The Stavros Niarchos Foundation (www.SNF.org) is one of the world’s leading private international philanthropic organizations, making grants in the areas of arts and culture, education, health and sports, and social welfare. The Foundation funds organizations and projects that are expected to achieve a broad, lasting and positive impact for society at large, focusing on vulnerable groups such as children and the elderly, and also exhibit strong leadership and sound management. The Foundation also seeks actively to support projects that facilitate the formation of public-private partnerships as an effective means for serving public welfare. 2016 marks the twentieth year of the Stavros Niarchos Foundation’s global philanthropic activity. Since 1996, the SNF has made grant commitments of $1.8 billion / €1.5 billion, through 3,316 grants to nonprofit organizations in 111 nations around the world.

In June of 2015, the Foundation announced a new grant initiative of €100,000,000 ($112 million), in addition to its standard grant-making activities, to help address the deepening crisis in Greece by providing immediate relief support to the most vulnerable members of Greek society. The new initiative follows on the heels of two earlier initiatives in 2012 and 2013 of €100,000,000 ($130 million) each. While the initiative in 2012, which has been completed, aimed as well to provide immediate relief against the adverse effects of the socio-economic crisis, the one announced in 2013 aims to address the high percentage of youth unemployment, seeking to create better employment prospects and new opportunities for the young.

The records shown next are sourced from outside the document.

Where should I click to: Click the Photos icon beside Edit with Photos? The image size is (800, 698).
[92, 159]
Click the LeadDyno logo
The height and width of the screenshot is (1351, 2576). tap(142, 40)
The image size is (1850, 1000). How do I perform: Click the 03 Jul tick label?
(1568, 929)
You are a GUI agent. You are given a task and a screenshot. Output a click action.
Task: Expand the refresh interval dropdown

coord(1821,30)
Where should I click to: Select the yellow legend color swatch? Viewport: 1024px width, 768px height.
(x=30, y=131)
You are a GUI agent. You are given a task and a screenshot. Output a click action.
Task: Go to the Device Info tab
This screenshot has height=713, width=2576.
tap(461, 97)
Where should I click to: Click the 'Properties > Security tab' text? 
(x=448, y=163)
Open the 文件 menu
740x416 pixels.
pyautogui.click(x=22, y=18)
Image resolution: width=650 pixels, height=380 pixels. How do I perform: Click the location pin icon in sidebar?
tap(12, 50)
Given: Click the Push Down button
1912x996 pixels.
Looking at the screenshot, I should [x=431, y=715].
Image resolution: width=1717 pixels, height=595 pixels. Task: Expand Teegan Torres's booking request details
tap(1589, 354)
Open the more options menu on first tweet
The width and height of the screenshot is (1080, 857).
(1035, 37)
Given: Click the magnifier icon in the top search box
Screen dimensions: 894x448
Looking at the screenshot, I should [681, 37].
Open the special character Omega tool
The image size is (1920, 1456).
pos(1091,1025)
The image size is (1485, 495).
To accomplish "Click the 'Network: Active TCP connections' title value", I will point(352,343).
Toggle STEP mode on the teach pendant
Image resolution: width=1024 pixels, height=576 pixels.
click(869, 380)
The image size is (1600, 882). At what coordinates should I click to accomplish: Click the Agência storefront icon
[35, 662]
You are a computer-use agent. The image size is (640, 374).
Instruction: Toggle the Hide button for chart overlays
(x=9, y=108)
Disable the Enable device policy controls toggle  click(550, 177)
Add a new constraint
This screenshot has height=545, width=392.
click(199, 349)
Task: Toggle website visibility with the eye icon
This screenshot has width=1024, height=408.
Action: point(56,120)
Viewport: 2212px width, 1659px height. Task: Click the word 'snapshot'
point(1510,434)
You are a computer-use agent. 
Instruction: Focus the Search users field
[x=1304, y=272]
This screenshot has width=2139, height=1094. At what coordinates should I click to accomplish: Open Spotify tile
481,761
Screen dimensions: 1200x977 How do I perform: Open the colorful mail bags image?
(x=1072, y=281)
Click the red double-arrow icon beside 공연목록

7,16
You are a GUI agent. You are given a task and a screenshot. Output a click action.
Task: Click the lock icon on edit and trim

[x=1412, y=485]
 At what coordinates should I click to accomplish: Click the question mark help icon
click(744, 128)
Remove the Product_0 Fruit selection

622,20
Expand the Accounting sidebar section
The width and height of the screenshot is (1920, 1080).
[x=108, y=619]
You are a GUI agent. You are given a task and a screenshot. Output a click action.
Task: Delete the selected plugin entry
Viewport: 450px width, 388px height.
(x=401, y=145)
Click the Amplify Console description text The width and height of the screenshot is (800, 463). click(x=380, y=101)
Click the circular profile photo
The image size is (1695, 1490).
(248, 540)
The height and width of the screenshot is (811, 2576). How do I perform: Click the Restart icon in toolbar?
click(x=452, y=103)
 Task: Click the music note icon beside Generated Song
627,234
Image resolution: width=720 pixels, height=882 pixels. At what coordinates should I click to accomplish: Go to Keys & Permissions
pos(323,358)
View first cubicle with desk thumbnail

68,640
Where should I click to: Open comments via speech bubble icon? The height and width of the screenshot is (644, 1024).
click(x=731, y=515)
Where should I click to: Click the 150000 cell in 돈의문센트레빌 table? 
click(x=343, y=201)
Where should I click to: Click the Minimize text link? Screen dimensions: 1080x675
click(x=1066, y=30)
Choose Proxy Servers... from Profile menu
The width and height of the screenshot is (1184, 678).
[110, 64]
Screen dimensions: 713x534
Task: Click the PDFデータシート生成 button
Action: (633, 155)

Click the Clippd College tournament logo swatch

The Foundation’s largest single gift is the Stavros Niarchos Foundation Cultural Center (SNFCC), in Athens, to be completed in 2016. The project’s total budget of $831mil (€596mil) includes two grants of $6 mil (€5mil) each to the National Library of Greece and the Greek National Opera respectively, aiming to support the organizations’ transition to their new facilities. The project, designed by Renzo Piano, includes the new facilities of the National Library of Greece, and of the Greek National Opera, as well as the Stavros Niarchos Park. 

About the Institute of International Education (IIE)

The Institute of International Education is a world leader in the international exchange of people and ideas. IIE designs and implements programs of study and training for students, educators, young professionals and trainees from all sectors with funding from government agencies, foundations, and corporations. An independent, not-for-profit organization founded in 1919, IIE has a network of 19 offices and affiliates worldwide and over 1,400 member institutions.